Korjagins Verbrechen: Er hatte, auch aufgrund eigener Erfahrungen in seiner Arbeit als Psychiater, eine der schrecklichsten „Traditionen“ im Kommunismus dokumentiert: Dass die Machthaber systematisch Andersdenkende und Dissidenten für psychisch krank erklärten. Dies führte so weit, dass Kritiker des Regimes auf Anweisung von oben von willfährigen Psychiatern in die Psychiatrie zwangseingewiesen wurden.

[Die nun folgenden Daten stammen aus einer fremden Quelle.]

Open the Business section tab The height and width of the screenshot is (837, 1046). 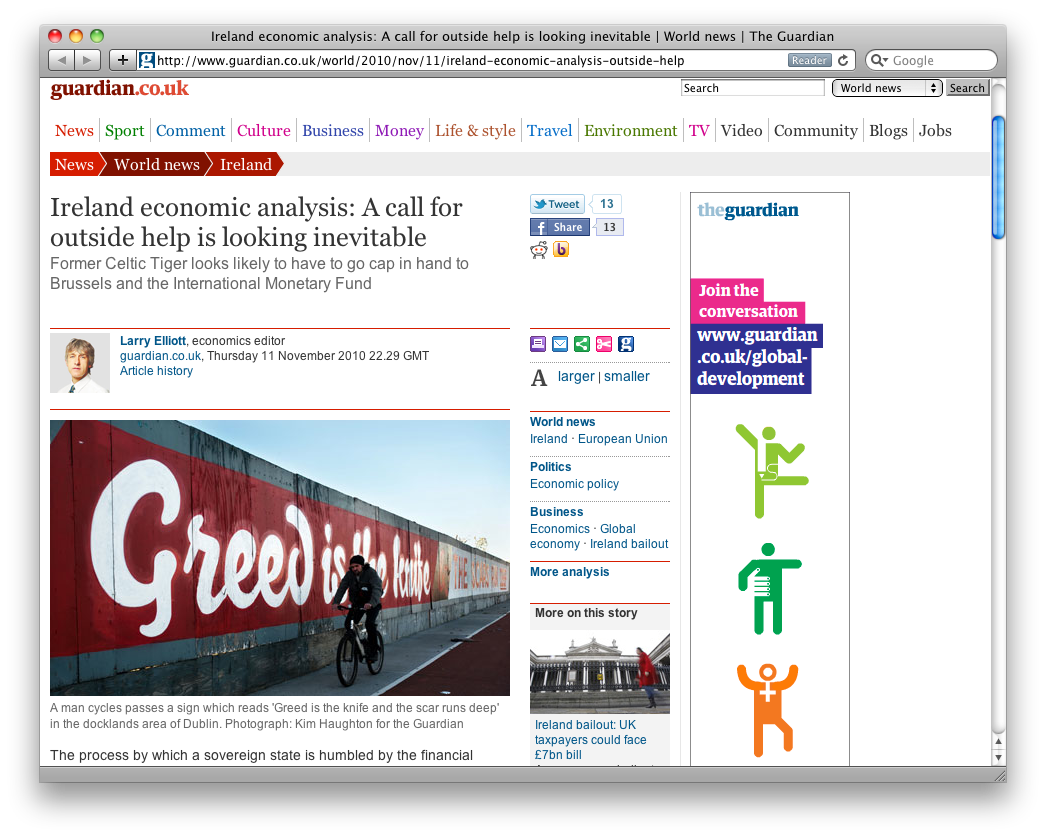point(333,131)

Sie wurden damit aus der Gesellschaft ausgesondert, aller Rechte beraubt und diskreditiert. In den Anstalten wurden die vermeintlichen „Irren“ ruhig gestellt, teilweise mit Medikamenten, teilweise mit körperlichen Maßnahmen. Die „Pathologisierung“ von Andersdenkenden, also dass man sie für psychisch krank oder schlicht verrückt erklärte, entsprang der Haltung, so genanntes „konterrevolutionäres Denken“ ernsthaft als psychische Störungen wahrzunehmen. Und es deshalb auch für behandlungsbedürftig zu halten. Auch dann, wenn der vermeintlich „Kranke“ sich dagegen wehrte, was meistens der Fall war.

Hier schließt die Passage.